Occipital neuralgia (ON) is characterized by severe pain originating from an occipital nerve. For patients that fail conservative and minimally invasive therapy, there are several surgical approaches to manage ON. Currently, there is little support in the literature for one surgery over another, and predictors of patient response are not standardized. We conducted a systematic review and meta-analysis to discuss the efficacy of two commonly used surgical interventions - subcutaneous nerve stimulator implantation and surgical decompression.

Methods:

PubMed, Ovid(Medline) and Web-of-Science were searched following PRISMA guidelines to include studies describing nerve stimulation or surgical decompression in the management of occipital neuralgia. A total of 158 references were screened for relevance. Only studies that published discrete patient information were included. Demographic data and outcomes were assessed. Chi-square tests and analysis of variance were used to identify any significant differences (p<0.05) between the two procedures.

Results:

Overall, 22 studies met inclusion criteria with a sample size of 74 patients. Of these, 13 underwent surgical nerve decompression (SD) and 61 had peripheral nerve stimulator implantation (NS). Patient ages ranged between 21-86 and symptom duration ranged between 6-132 months.

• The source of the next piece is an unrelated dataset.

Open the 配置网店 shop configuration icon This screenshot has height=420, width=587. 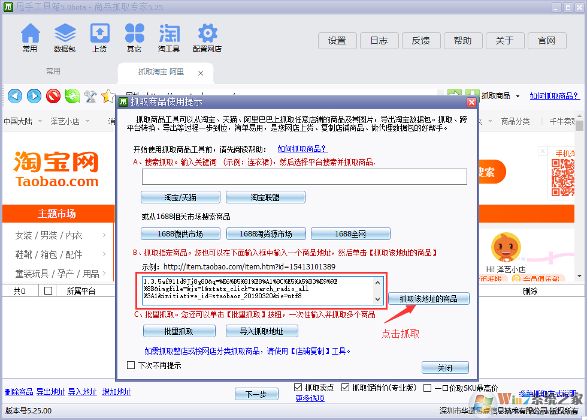207,36
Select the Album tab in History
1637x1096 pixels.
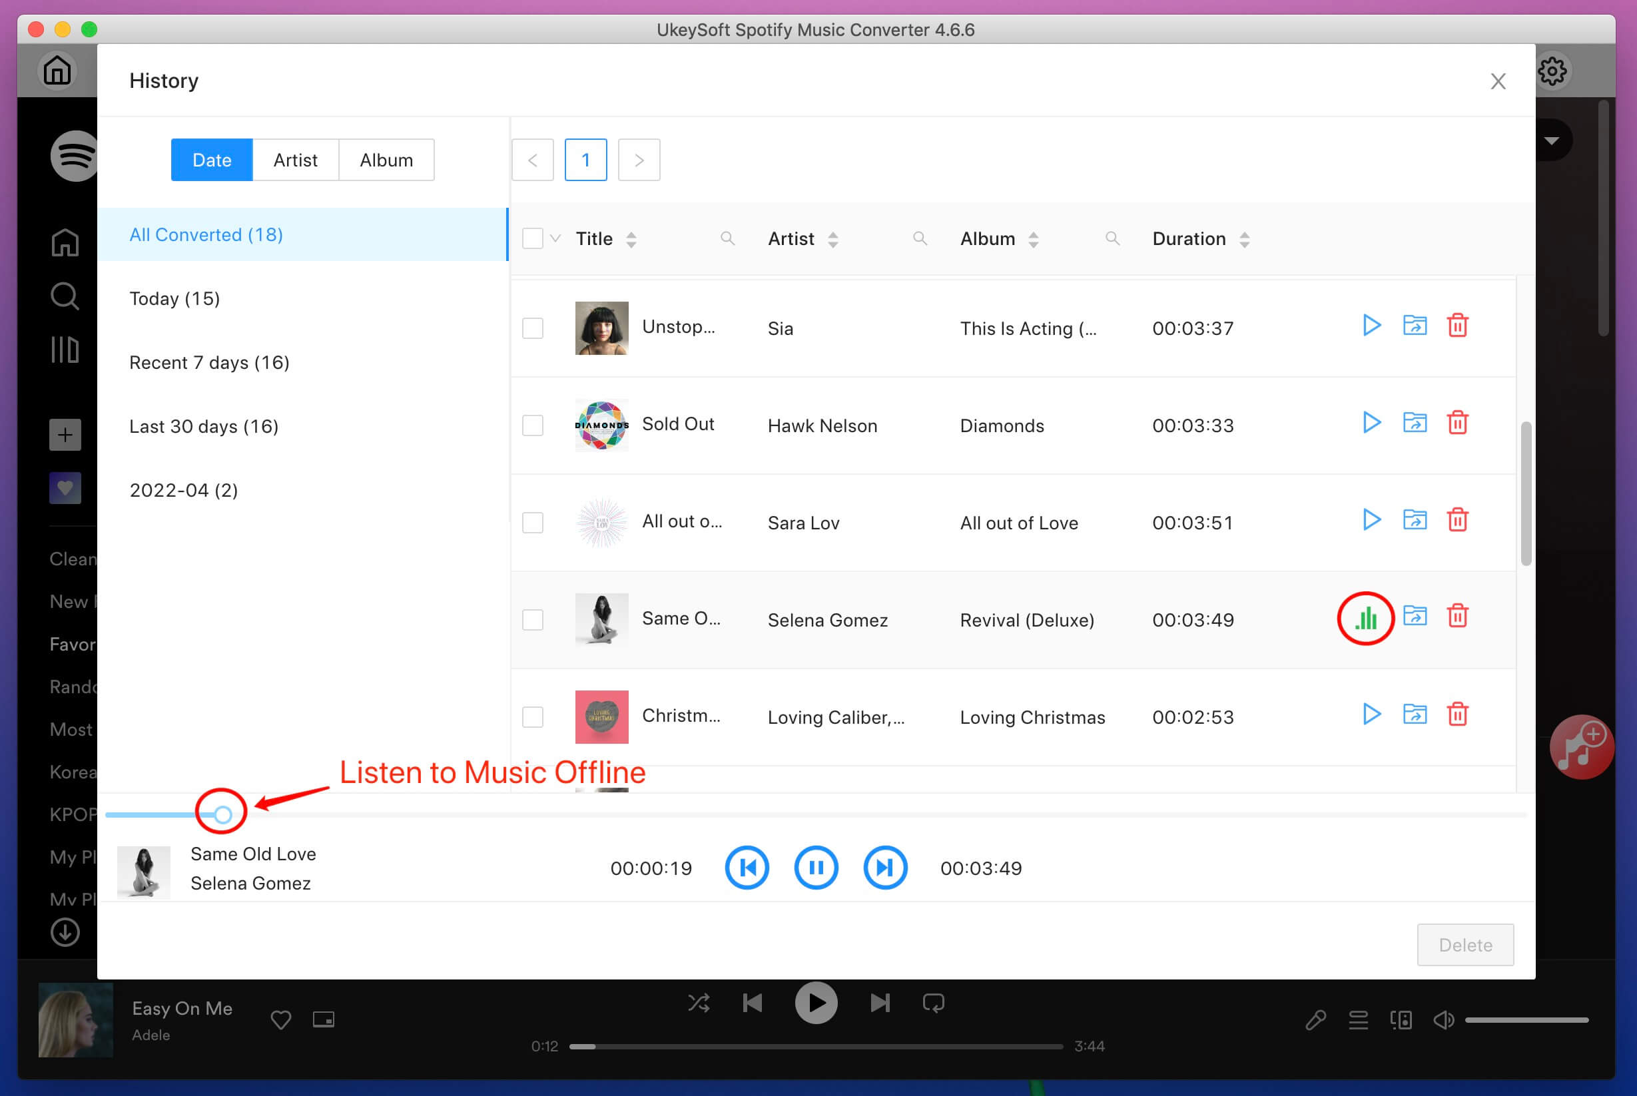[x=386, y=161]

Statistical significant differences between the two procedures were seen in patient age (SD: 38.9, NS: 49.9, p = 0.01), symptom duration (SD: 25 months, NS: 57 months, p = 0.021), 10-point pre-op pain score (SD: 7.2, NS: 8.3, p = 0.0497) and pre-op opioid use (SD: 0%, NS: 38%, p = 0.019). None of the differences in outcome variables such as change in pain score, complications or failures were statistically significant between the two treatment groups.

Conclusion:

We sought to compare treatment outcomes and patient demographics for the treatment of ON by surgical decompression vs nerve stimulation and found that while there were statistically significant differences between age and patient symptom history (duration, pain, opioid use) at presentation, the difference in outcomes between the two procedures was not statistically significant. Our study was limited by the inclusion of only studies that published discrete patient information in which metrics we collected were sparsely reported and unstandardized. A larger scale meta-analysis that included studies with pooled rates would provide higher statistical power and better discernment of difference in efficacy between the two treatments.